[Tekst]

4. Advies en consultatie

4.1 Handhavings- en uitvoerbaarheidstoets ILT

De ILT heeft een handhavings- en uitvoerbaarheidstoets uitgevoerd op de concept Regeling CDT. Naar aanleiding hiervan heeft de ILT een aantal verbeterpunten aangedragen ter voorkoming van discussie over terminologie gebruik en om een aantal onduidelijkheden weg te nemen. In gezamenlijk overleg zijn deze punten opgepakt en verwerkt in de regeling.

4.2 Internetconsultatie

Van 13 augustus 2024 tot en met 13 oktober 2024 heeft een openbare internetconsultatie plaatsgevonden van deze regeling. De reacties op die consultatie worden hierna afzonderlijk besproken.

De software branche maakt zich zorgen over de ISO certificeringseis en de kosten die dat systeem met zich brengt. Zij vrezen dat door deze kosten de kleinere bedrijven niet mee kunnen doen. Ook wordt getwijfeld aan kostenreductie gelet op de regelmatig benodigde vervanging van smartphones en tablets.

In reactie hierop wordt het volgende opgemerkt: Juist omdat het om taxivervoergegevens gaat, en de gegevens ook persoonsgegevens kunnen omvatten, wordt het noodzakelijk geacht om een ISO beveiligingssysteem op te nemen, opdat deze gegevens integer worden aangeleverd aan de CDT Meldingen API. Een beveiliging conform ISO 27001 is niet vrij van kosten. Voor de ISO 27001 is gekozen zodat onderscheid plaatsvindt tussen serieuze en niet serieuze aanbieders van innovatieve toepassingen. De aanschaf van een BCT en bijbehorend onderhoud is ook niet vrij van kosten. De inschatting is dat het stelsel van de CDT financieel goedkoper uitvalt voor de vervoerder dan het stelsel van de BCT. Het apparaat of de app die gebruikt wordt is vormvrij. Een vervoerder kan zelf onderzoeken welk apparaat of app voor hem, ook qua kosten, het beste werkt.

Met BCT wetgeving zijn hoge kwaliteitsstandaarden neergelegd waarbij databeschikbaarheid vanuit één bron gemeengoed is geworden. Door hieraan voorbij te gaan maakt de CDT een inferieure dan wel incomplete oplossing.

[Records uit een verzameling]
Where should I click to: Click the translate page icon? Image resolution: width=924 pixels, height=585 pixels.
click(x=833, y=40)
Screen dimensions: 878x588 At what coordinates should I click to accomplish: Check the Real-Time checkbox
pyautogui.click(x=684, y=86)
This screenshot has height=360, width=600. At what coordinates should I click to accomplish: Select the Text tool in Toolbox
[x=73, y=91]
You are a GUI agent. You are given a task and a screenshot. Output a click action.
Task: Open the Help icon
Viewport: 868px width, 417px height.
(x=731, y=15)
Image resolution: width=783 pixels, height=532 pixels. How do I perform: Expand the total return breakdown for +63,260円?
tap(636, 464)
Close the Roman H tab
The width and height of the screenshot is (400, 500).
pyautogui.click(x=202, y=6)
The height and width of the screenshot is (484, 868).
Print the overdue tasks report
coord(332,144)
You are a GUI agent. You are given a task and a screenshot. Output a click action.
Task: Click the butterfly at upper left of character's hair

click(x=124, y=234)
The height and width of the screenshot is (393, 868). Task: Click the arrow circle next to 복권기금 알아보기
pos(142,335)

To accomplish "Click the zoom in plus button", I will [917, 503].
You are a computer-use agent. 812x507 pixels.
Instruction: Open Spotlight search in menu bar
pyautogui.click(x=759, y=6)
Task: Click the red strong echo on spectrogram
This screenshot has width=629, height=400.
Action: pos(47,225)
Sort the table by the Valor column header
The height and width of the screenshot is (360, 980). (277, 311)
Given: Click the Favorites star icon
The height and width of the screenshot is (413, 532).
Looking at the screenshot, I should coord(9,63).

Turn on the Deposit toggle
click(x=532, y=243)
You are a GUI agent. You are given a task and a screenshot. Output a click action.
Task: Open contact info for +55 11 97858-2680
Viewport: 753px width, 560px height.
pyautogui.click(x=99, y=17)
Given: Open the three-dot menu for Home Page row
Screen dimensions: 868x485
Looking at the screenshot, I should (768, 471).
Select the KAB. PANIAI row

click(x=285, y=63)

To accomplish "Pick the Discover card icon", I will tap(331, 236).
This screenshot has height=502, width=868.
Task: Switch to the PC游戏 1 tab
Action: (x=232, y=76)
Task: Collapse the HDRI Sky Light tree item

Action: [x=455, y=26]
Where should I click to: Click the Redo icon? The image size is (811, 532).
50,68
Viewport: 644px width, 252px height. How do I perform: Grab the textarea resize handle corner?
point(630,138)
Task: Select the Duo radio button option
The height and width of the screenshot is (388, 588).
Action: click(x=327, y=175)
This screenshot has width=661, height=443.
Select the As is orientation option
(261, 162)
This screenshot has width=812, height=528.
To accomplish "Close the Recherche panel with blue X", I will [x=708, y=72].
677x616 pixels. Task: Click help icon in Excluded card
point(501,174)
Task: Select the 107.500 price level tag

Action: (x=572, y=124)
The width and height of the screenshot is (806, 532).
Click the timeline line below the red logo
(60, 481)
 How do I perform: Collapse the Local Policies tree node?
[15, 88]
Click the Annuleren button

[Opdracht] Schrijf de tekst over de advisering en consultatie bij de Regeling CDT verder, aansluitend op de laatste zin. De lijst hierboven is niet nodig.

[Uitwerking]
In reactie hierop wordt het volgende opgemerkt: De indiener doelt hier waarschijnlijk op de integratie van de huidige BCT met de taxamater waar bij sommige apparaten sprake van is. De CDT wetgeving staat los van de verplichting tot het hebben van een taxameter. De taxameter kan worden gekoppeld aan de door de vervoerder gekozen ICT-oplossing. Dat was en is echter geen eis.

De software branche maakt zich zorgen over de manipuleerbaarheid van de gegevens en meent dat een hack op versleutelde data niet meer nodig is om te manipuleren, maar dat louter het installeren van reeds bestaande apps hiervoor kunnen dienen.

In reactie hierop wordt het volgende opgemerkt: De taxivervoergegevens worden door gebruikmaking van een registratiemiddel realtime aangeleverd via een centrale applicatie aan de CDT. Aan de middelen en applicaties en het gebruik daarvan zijn (kwaliteits)voorwaarden gesteld. Deze voorwaarden worden gehandhaafd. Tegen misbruik wordt opgetreden.

In andere landen is er juist behoefte aan dedicated meetinstrumenten omdat opzichzelfstaande apps zonder koppeling met het voertuig onvoldoende inzicht kunnen bieden. Het is bijzonder dat wij in Nederland met de CDT-wetgeving tegen deze trend ingaan.

In reactie hierop wordt het volgende opgemerkt: Met deze wijziging in regelgeving wordt vooruit gelopen op de algemene digitalisering, ook in data verzamelen. Als gekozen wordt voor een app in plaats van een apparaat dan is deze app via validatie van het voertuig en de bestuurder digitaal gelinkt aan beide ook al is hij niet gekoppeld aan het voertuig zoals de BCT.

In de wetgeving wordt enkel gekeken naar de CDT als handhavingstool voor de ILT en niet naar andere partijen, zoals de belastingdienst. Deze andere partijen zullen dan met eigen eisen komen die deze oplossing nog complexer dan de BCT zal maken. De voordelen voor de vervoerder worden overschat.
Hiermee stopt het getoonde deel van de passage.